(Dataset entries)
§ §

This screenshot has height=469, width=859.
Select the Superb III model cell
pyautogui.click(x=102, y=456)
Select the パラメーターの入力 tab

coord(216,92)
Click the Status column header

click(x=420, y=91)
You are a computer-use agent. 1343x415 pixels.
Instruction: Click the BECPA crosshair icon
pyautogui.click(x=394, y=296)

§ §

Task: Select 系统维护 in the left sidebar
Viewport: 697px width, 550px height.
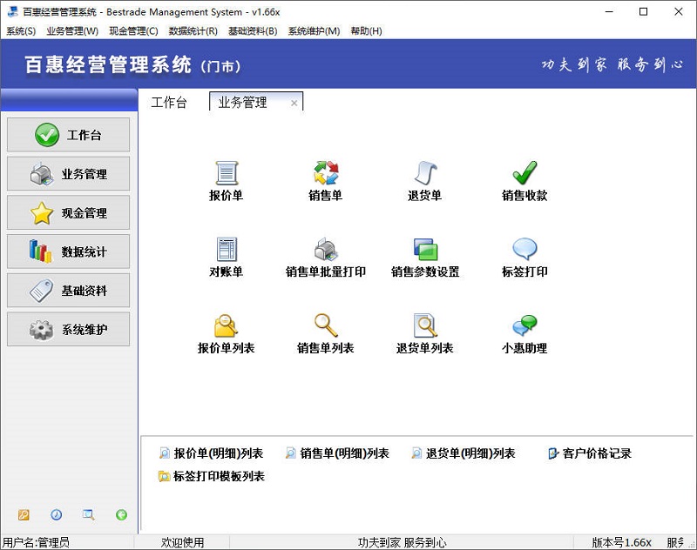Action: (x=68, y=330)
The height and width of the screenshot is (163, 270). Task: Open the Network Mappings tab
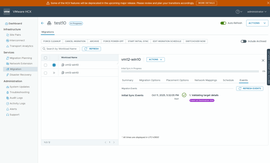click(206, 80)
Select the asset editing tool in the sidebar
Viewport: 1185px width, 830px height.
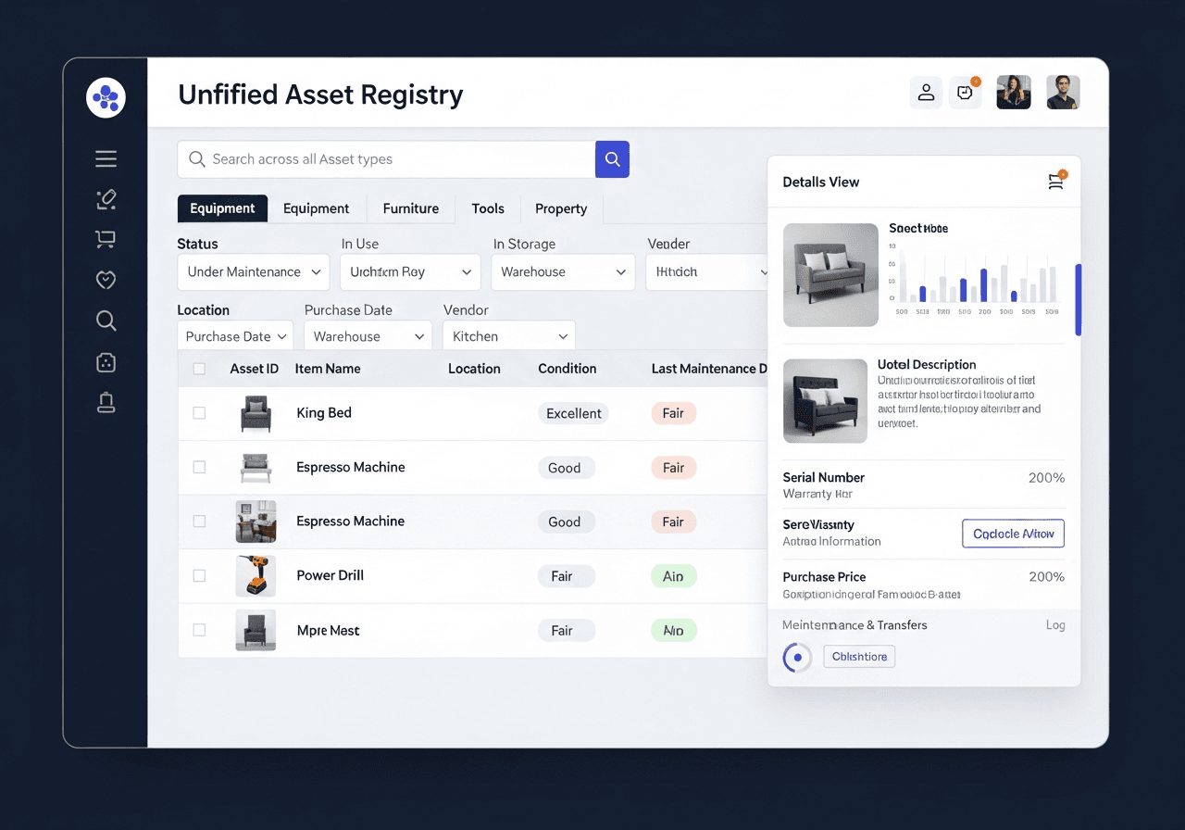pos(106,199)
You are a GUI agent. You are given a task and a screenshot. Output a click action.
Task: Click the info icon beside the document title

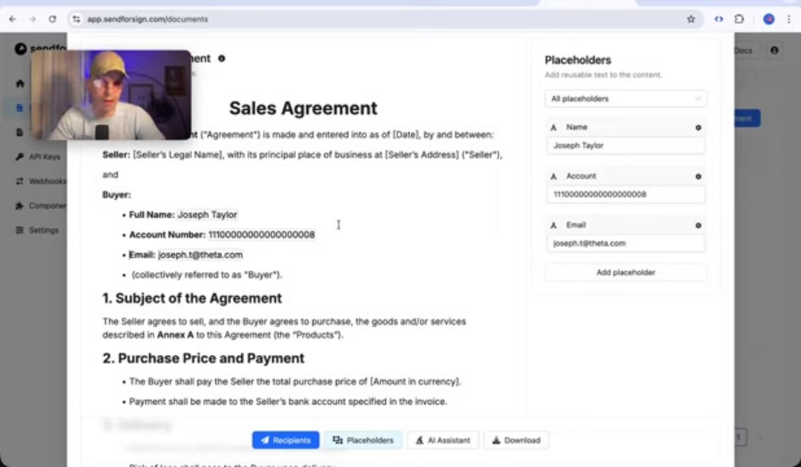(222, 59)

§ §

*Your objective*
Where the word "sidebar" appears in a line of the entries, copy that line.

*Task answer*
Task: Select 系统维护 in the left sidebar
Select the asset editing tool in the sidebar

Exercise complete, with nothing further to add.